After that, things settled down and the run went OK. I did write yesterday that I was sure I'd run faster today than I did last week for this workout. I was wrong. My times were nearly identical to last week. I felt steady and relatively strong, but just not fast today. My times still point to a sub-3:30 marathon, but I don't have much of a margin for error.

In the past, when I've used the Yasso 800 progression that I use, I have done the workout once per week when my rep count was 6, 7, or 8. As I got to 9 and 10, I would switch to doing it every other week because it's a tough workout. But, this time around, I did 9 reps on back to back weeks, which might explain why I didn't run any faster this week.

As I started my 8th repeat, a stupid collie decided to chase me down the road, teeth bared and growling. Normally, I would be a little freaked out by a dog chasing me, but after all the car and truck issues this morning, I basically told the little f*cker to go back home and leave me alone.
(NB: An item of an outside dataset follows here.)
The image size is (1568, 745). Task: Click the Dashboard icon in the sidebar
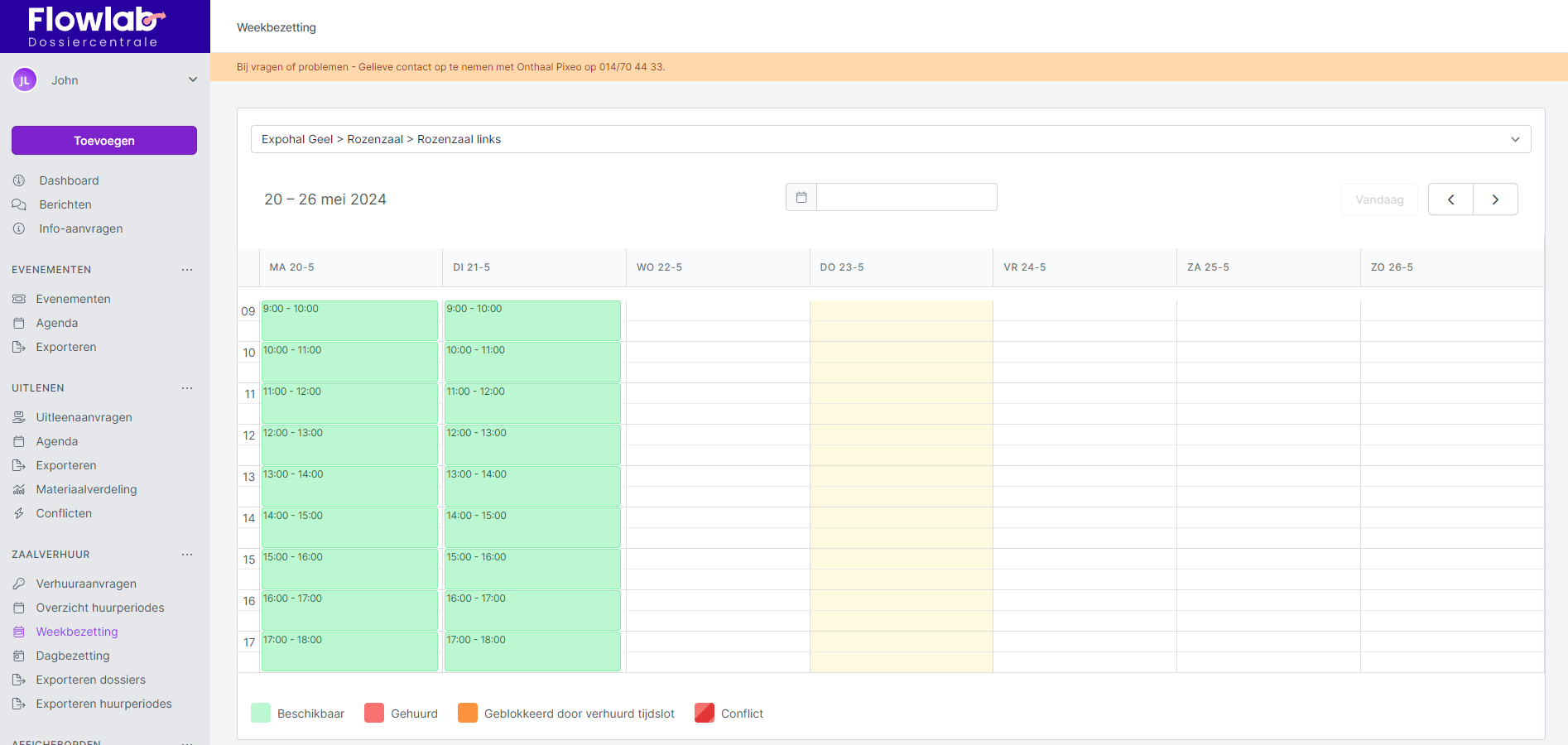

My tone of voice must have been pretty good, because he listened to me and turned around.

Maybe this day started badly because I stepped on the scale this morning and didn't like the number I saw. I feel like I've been eating really well recently, yet I can't seem to drop any weight. If I'm not losing any weight right now eating the way that I've been eating, I wonder what would happen if I ate what I really wanted to eat.

Enough negativity. I had a good run, I'm healthy, and I'm still financially solvent, for now, at least.